DATA TO USE:
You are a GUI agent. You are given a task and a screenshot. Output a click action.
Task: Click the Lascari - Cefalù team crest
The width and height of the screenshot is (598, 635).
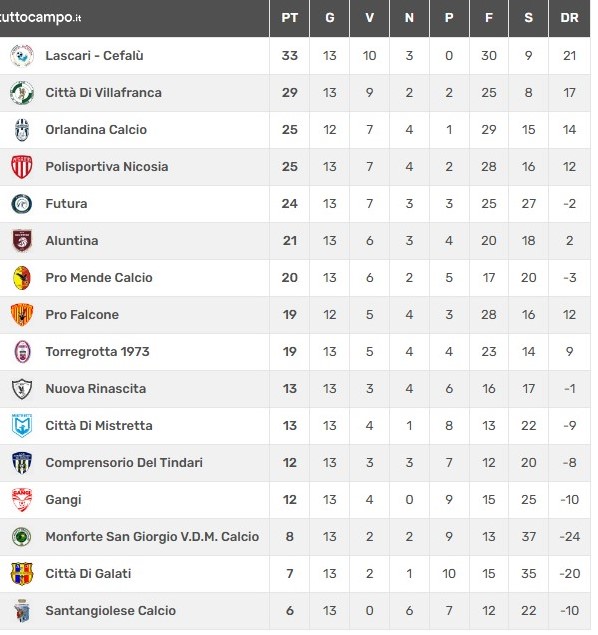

* * *

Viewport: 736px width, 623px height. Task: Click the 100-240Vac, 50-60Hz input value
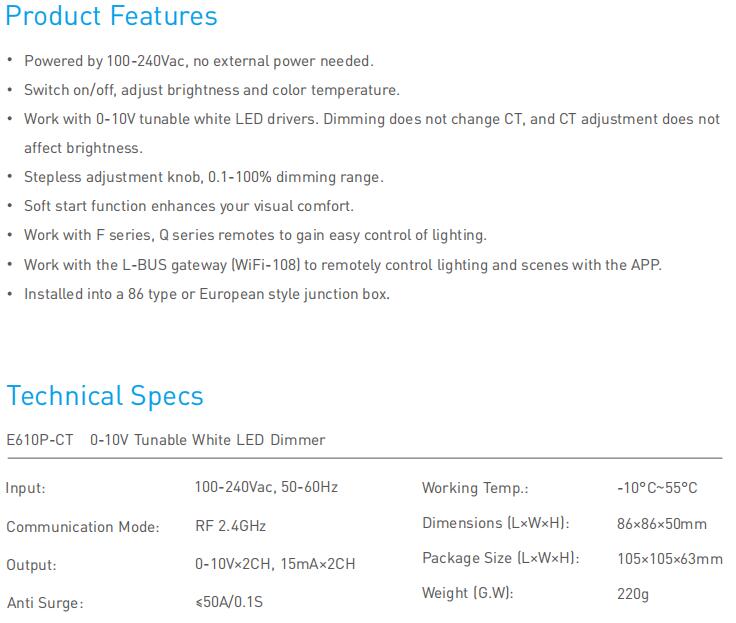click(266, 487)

TRY IT: Say how many lines in the records hold the string "screenshot", and say nothing else.

RESPONSE TO THE TASK: 2